4 июня 1945 г. я отправил письмо Трумэну:
«Я уверен, что Вы понимаете причину, почему я настаиваю на более ранней дате, скажем, 3-го или 4-го (июля). Отход американской армии к нашей линии оккупации в центральном секторе, в результате чего советская держава окажется в самом сердце Западной Европы и между нами и всем тем, что находится восточнее, опустится „железный занавес“, вызывает у меня самые мрачные предчувствия. Я надеялся, что этот отход, если он должен быть совершен, будет сопровождаться урегулированием многих важных вопросов, что могло бы послужить подлинным фундаментом всеобщего мира. Пока что ни один действительно важный вопрос не был урегулирован, а Вам и мне придется нести большую ответственность за будущее. Поэтому я все еще надеюсь, что дата встречи будет приближена».
Я подкрепил этот довод указанием на своевольные действия русских в Вене:
«1. Маршал Толбухин приказал, чтобы наши миссии выехали из Вены 10 или 11 июня. Им не позволили ничего осмотреть за пределами города, и союзникам разрешается пользоваться только одним аэродромом. Это – столица Австрии, которая по соглашению должна быть разделена, как и сама страна, на четыре зоны; но, кроме русских, там никто не имеет никакой власти, и мы лишены там даже обычных дипломатических прав. Если мы уступим в этом вопросе, мы должны будем рассматривать Австрию как относящуюся к советизированной половине Европы.
2. С другой стороны, русские требуют отвода американских и английских сил в Германии к оккупационной линии, установленной очень давно и при совершенно иной обстановке, и Берлин, конечно, пока что полностью советизирован.
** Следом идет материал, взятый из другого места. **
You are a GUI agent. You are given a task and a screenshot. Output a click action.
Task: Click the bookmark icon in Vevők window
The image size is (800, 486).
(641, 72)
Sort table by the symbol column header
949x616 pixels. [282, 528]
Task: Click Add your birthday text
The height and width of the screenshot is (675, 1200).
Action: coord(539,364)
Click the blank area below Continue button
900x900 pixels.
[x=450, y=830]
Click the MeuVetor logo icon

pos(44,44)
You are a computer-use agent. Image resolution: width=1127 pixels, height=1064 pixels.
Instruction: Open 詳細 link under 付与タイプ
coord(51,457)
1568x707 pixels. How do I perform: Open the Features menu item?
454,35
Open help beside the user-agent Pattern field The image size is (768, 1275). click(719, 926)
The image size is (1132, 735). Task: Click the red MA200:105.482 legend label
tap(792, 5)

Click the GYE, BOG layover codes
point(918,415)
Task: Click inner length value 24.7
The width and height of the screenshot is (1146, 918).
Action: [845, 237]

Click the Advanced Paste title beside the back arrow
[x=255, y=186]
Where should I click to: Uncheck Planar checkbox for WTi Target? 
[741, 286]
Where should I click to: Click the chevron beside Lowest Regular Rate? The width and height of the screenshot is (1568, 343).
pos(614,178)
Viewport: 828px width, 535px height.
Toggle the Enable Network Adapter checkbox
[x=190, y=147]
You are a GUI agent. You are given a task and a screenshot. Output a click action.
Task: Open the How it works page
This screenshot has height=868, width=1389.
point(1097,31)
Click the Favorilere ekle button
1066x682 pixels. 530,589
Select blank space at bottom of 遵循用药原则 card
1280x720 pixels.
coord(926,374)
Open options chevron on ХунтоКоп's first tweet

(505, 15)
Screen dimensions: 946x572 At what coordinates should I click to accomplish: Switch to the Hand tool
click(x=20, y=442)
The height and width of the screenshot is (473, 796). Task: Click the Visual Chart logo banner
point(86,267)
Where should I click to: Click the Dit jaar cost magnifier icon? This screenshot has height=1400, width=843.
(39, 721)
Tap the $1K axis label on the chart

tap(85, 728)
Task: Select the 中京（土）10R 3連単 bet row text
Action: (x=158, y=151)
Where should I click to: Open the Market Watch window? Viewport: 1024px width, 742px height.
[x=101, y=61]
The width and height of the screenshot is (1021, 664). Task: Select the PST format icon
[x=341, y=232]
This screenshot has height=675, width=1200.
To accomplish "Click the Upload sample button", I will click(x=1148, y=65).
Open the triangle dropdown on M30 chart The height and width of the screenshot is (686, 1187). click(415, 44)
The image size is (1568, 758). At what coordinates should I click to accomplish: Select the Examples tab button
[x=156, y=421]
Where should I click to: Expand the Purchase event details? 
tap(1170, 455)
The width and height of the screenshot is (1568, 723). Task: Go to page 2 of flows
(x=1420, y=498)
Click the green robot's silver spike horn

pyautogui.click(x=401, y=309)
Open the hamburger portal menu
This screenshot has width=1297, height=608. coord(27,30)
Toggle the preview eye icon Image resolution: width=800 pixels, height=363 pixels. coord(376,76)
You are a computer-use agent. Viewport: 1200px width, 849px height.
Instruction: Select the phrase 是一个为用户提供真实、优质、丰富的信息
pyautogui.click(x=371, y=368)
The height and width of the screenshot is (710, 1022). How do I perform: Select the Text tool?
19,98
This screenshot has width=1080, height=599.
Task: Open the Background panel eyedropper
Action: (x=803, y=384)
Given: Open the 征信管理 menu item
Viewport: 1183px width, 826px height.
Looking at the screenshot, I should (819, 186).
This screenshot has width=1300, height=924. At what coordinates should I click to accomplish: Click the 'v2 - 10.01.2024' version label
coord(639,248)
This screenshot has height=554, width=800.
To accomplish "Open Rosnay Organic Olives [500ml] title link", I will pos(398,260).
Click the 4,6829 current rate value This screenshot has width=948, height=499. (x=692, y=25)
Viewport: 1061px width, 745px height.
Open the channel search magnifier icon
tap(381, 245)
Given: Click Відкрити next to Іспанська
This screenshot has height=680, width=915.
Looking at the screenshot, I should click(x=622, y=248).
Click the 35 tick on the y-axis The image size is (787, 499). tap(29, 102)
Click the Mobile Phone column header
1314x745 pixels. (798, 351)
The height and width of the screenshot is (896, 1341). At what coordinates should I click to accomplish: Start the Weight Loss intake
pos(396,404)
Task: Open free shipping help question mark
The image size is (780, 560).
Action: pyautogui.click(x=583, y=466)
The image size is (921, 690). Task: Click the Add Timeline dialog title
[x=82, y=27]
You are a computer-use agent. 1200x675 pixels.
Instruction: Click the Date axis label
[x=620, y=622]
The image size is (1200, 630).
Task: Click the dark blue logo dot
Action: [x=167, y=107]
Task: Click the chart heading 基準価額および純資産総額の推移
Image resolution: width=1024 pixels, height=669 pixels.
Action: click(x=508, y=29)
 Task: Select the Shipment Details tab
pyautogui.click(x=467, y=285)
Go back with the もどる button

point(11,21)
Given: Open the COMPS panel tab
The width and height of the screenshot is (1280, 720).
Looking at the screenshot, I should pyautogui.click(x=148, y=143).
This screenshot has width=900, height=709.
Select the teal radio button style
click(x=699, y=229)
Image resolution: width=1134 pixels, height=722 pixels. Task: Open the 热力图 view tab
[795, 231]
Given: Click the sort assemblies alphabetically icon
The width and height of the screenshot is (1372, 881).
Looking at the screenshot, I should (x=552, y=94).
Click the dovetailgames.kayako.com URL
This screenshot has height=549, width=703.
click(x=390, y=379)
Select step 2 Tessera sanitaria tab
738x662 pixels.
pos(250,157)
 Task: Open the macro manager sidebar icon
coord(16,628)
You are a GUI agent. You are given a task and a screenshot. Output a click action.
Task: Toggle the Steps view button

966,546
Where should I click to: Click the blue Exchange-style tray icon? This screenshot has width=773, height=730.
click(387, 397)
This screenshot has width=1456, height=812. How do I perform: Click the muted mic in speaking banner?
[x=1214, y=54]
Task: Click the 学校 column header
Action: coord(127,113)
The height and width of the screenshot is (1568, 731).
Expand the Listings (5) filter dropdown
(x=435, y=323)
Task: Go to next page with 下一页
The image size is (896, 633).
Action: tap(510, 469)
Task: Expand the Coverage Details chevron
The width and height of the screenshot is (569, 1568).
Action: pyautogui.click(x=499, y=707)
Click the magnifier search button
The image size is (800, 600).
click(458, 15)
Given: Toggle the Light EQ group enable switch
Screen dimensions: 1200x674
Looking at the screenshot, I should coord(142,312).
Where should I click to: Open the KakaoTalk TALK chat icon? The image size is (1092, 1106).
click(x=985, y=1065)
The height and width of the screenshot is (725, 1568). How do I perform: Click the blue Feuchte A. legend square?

3. Не лучше ли было бы отказаться отвести войска на главном европейском фронте до тех пор, пока не будут урегулированы вопросы, касающиеся Австрии? Не считаете ли Вы, что, по крайней мере, все соглашение о зонах, безусловно, должно бы быть претворено в жизнь в одно и то же время?
4. Государственному департаменту была отправлена телеграмма, описывающая действительное положение наших миссий в Вене, которые, я полагаю, выедут, как приказано, 10 или 11 июня, предварительно заявив протест».
12 июня президент ответил на мою телеграмму от 4 июня.
Он заявил, что трехстороннее соглашение об оккупации Германии, одобренное президентом Рузвельтом после «тщательного рассмотрения и подробного обсуждения» со мной, делает невозможной отсрочку отвода американских войск из советской зоны для того, чтобы добиться урегулирования других вопросов. Пока войска не будут отведены, Союзный контрольный совет не может начать функционировать, а военному управлению, осуществляемому верховным союзным командующим, должен быть без задержки положен конец, и оно должно быть разделено между Эйзенхауэром и Монтгомери. Его советники ему заявили, сообщал президент, что отсрочка до нашей встречи в июле причинила бы ущерб нашим отношениям с Советским Союзом, и он предлагал послать соответствующую телеграмму Сталину.
В этом документе предлагалось, чтобы мы немедленно дали указания нашим армиям оккупировать соответствующие зоны. Что касается Германии, то он готов был отдать приказ всем американским войскам начать отход 21 июня. Командующие должны договориться об одновременной оккупации Берлина и о свободном движении туда и оттуда американских вооруженных сил по шоссейным и железным дорогам и по воздуху из Франкфурта. В Австрии все это можно было сделать быстрее и лучше, поручив командующим на месте установить границы зон в стране и в Вене, обращаясь к своим правительствам только по таким вопросам, какие они не смогут разрешить сами.
Для меня это прозвучало как погребальный звон. Но мне ничего не оставалось, как только подчиниться.
* * *
Президент Трумэн прибыл в Берлин в тот же день, что и я. Я горел желанием встретиться с государственным деятелем, с которым, несмотря на разногласия, у меня установились сердечные отношения благодаря переписке. Я посетил его в день нашего прибытия, и на меня произвели большое впечатление его веселость, точная и яркая манера выражаться и явная способность принимать решения.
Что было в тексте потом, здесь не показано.